**Description of the task:** Extract each line of the records below that contains the string "icon", copying every such line in full.

____ Material shown

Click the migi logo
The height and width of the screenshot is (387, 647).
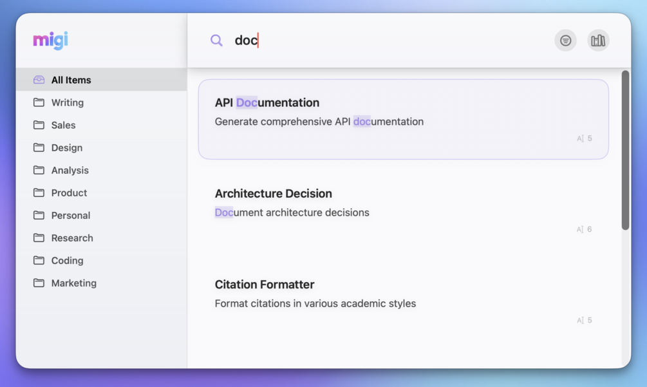51,40
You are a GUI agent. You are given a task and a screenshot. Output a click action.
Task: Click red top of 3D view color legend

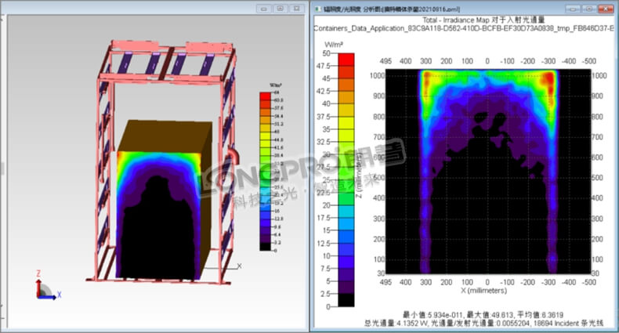click(x=266, y=96)
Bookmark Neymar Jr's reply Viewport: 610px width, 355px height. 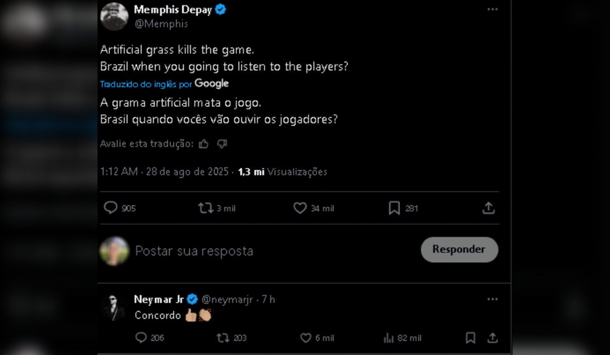coord(470,338)
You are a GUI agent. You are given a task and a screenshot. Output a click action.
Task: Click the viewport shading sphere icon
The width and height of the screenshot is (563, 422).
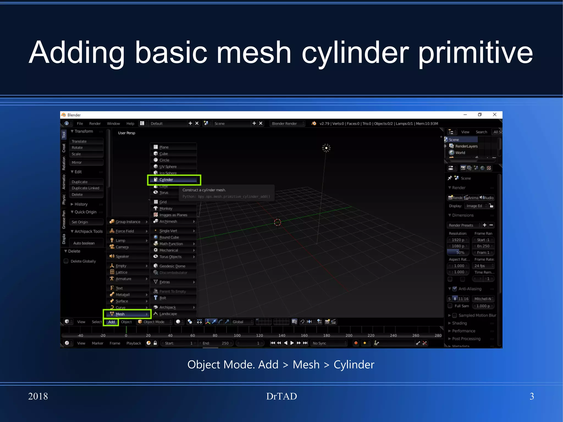point(178,322)
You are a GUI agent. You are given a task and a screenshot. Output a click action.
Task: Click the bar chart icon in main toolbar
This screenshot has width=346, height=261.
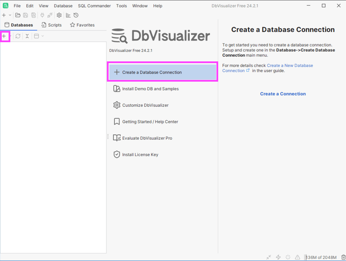(68, 15)
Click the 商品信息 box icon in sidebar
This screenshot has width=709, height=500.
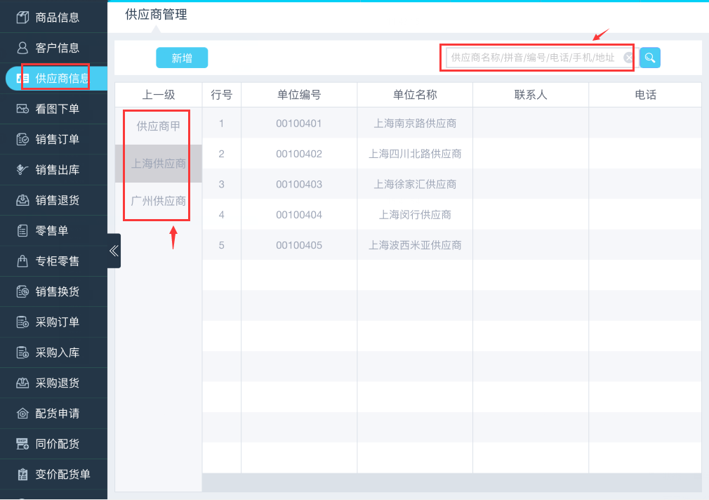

________

**Finished exercise:**
Task: Click the viewport shading sphere icon
Task: Click the bar chart icon in main toolbar
Click the 商品信息 box icon in sidebar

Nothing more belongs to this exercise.